Tes chants, divin poëte, sont pour nous, ce que le sommeil sur le gazon est aux membres fatigués, ce qu’au milieu des ardeurs de l’été l’eau jaillissante d’un ruisseau est à celui qui y étanche sa soif. Ce n’est pas seulement sur les pipeaux, c’est encore pour la voix, que tu égales ton maître ; heureux enfant, tu seras le premier après lui ! (5, 50) Cependant je veux à mon tour te chanter, comme je pourrai, quelques-uns de mes vers ; à mon tour je veux élever ton cher Daphnis jusqu’aux astres, oui, jusqu’aux astres et moi aussi Daphnis m’aima.

MOPSUS.

Est-il un don plus grand pour moi ? Le triste enfant est bien digne d’être chanté par toi : il y a longtemps que Stimicon m’a vanté les vers que t’inspira Daphnis.

MÉNALQUE.

Daphnis, dans les splendeurs de la céleste lumière, admire le seuil de l’Olympe, son nouveau séjour ; il voit sous ses pieds les nuages et les astres. Aussi quels vifs transports en ressentent et les forêts, et les campagnes, et Pan, et les bergers, et les jeunes Dryades ! (5, 60) Le loup ne songe plus à tendre des pièges aux troupeaux, le chasseur à surprendre les cerfs dans ses traîtres lacs ; le bon Daphnis aime la paix.

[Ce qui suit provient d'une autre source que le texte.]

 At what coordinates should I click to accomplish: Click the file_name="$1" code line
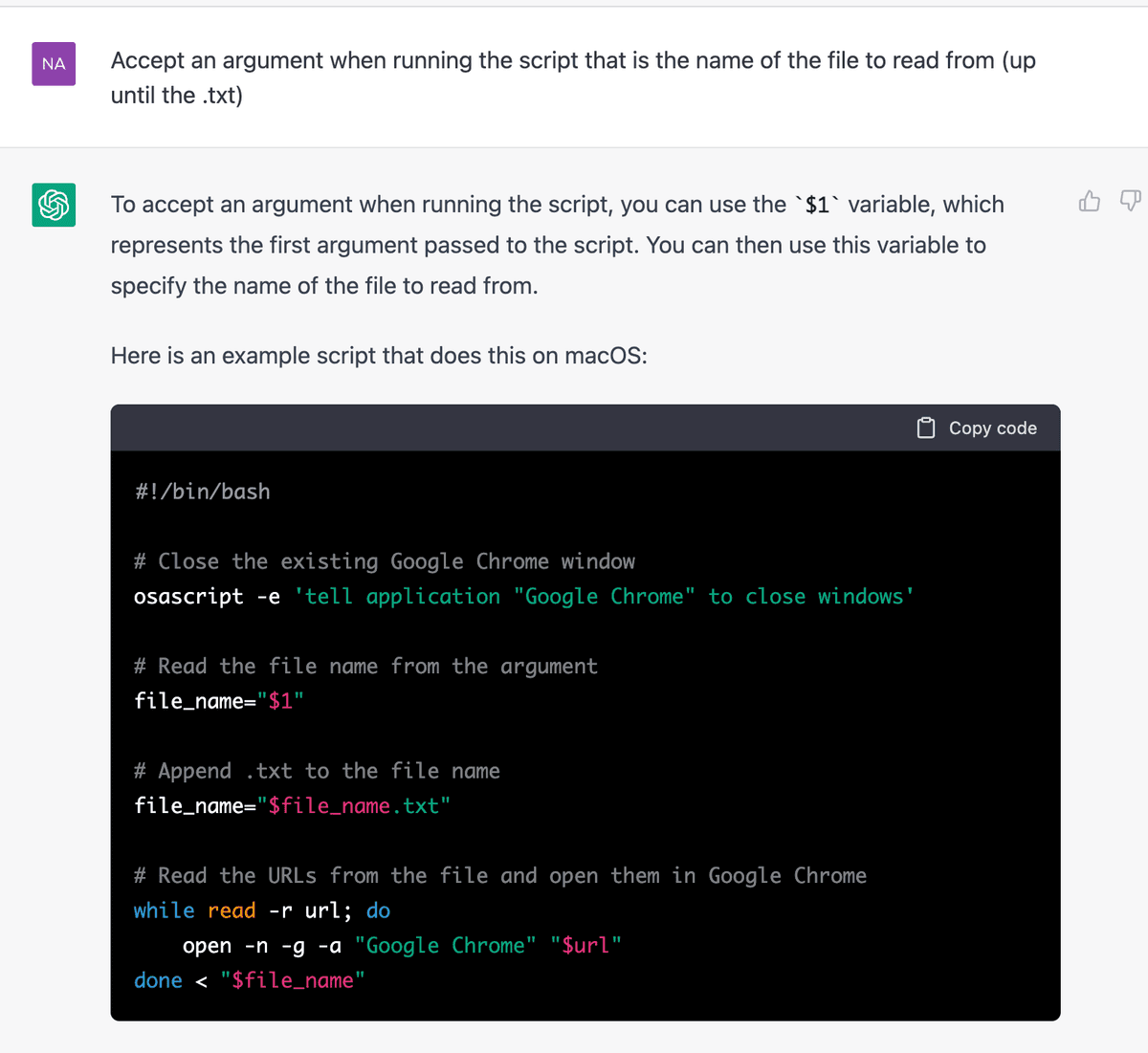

Les monts incultes eux-mêmes en poussent jusqu’aux astres des cris de joie ; les rochers même et les buissons prennent une voix pour dire : « C’est un dieu, Ménalque, c’est un dieu ! » Sois-nous propice et favorable, ô Daphnis : voici quatre autels ; deux fument pour toi, Daphnis, deux pour Apollon. Tous les ans je t’offrirai deux coupes où écumera un lait nouveau, deux cratères pleins du jus savoureux de l’olive : Bacchus surtout égaiera nos rustiques festins ; (5, 70) et, l’hiver, à la flamme du foyer, l’été, à l’ombre des bois, je verserai à flots dans nos coupes un vin de Chio, nouveau nectar pour moi. Damétas et Égon chanteront tour à tour, et Alphésibée imitera la danse légère des Satyres. Tels seront à jamais tes honneurs, ô Daphnis ! et quand nous célébrerons la fête solennelle des nymphes, et quand nous promènerons les victimes autour de nos champs. Tant que le sanglier aimera le sommet des montagnes, les poissons l’eau des fleuves ; tant que l’abeille se nourrira de thym, la cigale de rosée, ton nom, ta gloire et tes vertus vivront dans nos cœurs. (5, 79) Comme à Bacchus et à Cérès, les laboureurs t’adresseront leurs vœux tous les ans ; et toi aussi tu les lieras par leurs vœux.

MOPSUS.

Quels dons, Ménalque, quels dons puis-je t’offrir, en retour de pareils chants ? Non, le souffle naissant de l’auster, le doux bruit des flots qui vont battre la rive, ne me charment pas autant, ni les fleuves qui courent entre les rochers murmurants des vallées.

MÉNALQUE.

Recois de moi d’abord ce frêle chalumeau : Il m’apprit à chanter : « Corydon brûlait pour le bel Alexis. » Il m’apprit à chanter : « À qui ce troupeau ? Est-ce à Mélibée ? »

MOPSUS.

(5, 88) Et toi, Ménalque, prends cette houlette, précieuse par ses nœuds égaux, et où brille l’airain : Antigène, tout aimable qu’il était alors, me l’a souvent, mais en vain demandée.